#### The input ####
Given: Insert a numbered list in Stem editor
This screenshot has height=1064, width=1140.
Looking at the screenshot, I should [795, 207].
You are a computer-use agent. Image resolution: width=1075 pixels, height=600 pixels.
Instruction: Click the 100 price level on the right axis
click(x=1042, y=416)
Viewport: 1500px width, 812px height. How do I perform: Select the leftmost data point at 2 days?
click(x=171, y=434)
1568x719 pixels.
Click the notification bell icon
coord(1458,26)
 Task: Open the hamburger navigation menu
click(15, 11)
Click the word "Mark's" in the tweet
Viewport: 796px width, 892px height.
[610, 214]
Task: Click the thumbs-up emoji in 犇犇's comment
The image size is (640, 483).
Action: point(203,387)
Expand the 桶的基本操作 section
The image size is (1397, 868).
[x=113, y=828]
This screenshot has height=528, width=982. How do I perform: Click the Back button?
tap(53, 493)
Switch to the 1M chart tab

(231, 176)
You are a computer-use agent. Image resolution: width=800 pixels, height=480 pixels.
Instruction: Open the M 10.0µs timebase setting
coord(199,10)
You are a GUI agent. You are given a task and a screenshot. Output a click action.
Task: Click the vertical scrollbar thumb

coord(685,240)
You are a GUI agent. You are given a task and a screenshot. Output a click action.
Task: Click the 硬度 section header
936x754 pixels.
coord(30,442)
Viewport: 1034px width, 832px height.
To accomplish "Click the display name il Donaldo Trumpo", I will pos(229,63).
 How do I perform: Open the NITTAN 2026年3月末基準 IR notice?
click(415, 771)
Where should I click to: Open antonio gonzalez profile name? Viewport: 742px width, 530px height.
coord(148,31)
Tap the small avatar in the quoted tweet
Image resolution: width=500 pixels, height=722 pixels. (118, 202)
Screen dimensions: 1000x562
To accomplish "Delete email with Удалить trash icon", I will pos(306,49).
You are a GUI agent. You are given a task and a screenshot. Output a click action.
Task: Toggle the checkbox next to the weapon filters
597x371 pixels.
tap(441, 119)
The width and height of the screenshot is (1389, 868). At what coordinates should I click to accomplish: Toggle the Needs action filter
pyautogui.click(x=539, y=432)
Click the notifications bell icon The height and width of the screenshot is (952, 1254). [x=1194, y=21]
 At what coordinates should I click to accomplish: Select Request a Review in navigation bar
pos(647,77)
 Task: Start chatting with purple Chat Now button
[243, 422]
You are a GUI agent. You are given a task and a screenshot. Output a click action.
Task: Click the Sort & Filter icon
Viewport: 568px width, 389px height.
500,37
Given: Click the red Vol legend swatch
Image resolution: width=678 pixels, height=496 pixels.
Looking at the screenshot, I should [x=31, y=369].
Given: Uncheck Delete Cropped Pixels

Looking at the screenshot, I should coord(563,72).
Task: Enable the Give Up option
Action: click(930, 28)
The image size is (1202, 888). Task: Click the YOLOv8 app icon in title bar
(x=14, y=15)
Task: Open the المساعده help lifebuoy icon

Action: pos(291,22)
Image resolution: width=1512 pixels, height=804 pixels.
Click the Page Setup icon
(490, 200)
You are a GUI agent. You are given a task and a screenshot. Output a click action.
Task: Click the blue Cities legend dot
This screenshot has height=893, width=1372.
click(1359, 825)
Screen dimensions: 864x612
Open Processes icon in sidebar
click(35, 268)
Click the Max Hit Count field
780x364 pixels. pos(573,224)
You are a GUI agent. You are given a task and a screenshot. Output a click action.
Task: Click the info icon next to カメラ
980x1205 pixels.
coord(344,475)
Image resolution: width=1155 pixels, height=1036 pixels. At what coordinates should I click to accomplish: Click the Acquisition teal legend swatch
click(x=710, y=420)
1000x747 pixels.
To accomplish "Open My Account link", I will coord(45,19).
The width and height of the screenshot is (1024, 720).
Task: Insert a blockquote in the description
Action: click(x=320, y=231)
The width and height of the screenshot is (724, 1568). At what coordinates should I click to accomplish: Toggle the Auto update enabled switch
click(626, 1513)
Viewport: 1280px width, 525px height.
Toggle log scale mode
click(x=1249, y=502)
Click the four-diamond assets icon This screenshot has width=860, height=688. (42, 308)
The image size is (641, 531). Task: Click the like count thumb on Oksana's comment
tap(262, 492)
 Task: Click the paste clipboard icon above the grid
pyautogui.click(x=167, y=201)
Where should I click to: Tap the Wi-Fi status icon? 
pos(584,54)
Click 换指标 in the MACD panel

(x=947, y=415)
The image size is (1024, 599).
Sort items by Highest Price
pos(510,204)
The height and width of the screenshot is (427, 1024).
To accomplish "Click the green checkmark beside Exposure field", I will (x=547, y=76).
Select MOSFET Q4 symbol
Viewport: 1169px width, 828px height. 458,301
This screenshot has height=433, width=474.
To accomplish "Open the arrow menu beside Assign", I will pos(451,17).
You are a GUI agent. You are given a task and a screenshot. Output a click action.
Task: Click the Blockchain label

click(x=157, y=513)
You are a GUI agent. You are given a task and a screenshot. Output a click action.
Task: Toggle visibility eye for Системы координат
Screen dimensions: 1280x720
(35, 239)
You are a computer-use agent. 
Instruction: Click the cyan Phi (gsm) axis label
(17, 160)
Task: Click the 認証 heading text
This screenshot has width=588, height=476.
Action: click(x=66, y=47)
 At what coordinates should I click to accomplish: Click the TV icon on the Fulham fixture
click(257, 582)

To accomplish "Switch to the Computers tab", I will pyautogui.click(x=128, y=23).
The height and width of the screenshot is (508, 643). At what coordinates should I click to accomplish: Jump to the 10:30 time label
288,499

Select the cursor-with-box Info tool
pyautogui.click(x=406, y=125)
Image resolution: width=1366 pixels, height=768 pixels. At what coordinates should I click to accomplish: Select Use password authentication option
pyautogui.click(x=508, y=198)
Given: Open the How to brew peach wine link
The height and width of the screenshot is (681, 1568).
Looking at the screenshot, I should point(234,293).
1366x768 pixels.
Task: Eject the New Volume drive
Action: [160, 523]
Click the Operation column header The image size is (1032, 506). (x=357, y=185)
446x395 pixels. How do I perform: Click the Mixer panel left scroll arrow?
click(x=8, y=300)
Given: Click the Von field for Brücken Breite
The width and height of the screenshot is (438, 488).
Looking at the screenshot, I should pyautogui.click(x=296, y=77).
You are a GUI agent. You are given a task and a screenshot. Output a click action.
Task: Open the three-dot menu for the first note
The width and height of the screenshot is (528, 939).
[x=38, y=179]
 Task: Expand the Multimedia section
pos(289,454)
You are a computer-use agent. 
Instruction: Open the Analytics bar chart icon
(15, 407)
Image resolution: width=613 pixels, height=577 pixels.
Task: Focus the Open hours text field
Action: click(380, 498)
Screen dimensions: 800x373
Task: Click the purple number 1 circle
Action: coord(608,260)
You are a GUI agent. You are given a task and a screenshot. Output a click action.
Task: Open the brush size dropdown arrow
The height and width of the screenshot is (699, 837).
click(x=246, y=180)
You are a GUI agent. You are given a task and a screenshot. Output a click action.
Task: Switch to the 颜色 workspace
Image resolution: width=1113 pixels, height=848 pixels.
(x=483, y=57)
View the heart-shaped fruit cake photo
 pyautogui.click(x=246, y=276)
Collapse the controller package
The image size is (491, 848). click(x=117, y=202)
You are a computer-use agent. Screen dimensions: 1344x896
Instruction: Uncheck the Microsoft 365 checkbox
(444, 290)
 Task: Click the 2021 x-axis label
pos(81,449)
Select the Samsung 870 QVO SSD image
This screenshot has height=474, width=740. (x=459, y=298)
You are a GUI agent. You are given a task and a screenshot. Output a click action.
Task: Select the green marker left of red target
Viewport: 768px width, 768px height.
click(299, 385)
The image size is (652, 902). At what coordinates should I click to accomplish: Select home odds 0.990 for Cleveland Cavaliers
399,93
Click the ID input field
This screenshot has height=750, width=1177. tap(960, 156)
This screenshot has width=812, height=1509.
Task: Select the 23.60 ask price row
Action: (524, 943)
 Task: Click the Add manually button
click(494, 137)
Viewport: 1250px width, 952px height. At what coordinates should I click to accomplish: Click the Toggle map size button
####
**Brief:** When the word "next" appears in a line of the listing, copy that line.

**Written response:**
Task: Toggle the checkbox next to the weapon filters
Task: Click the info icon next to カメラ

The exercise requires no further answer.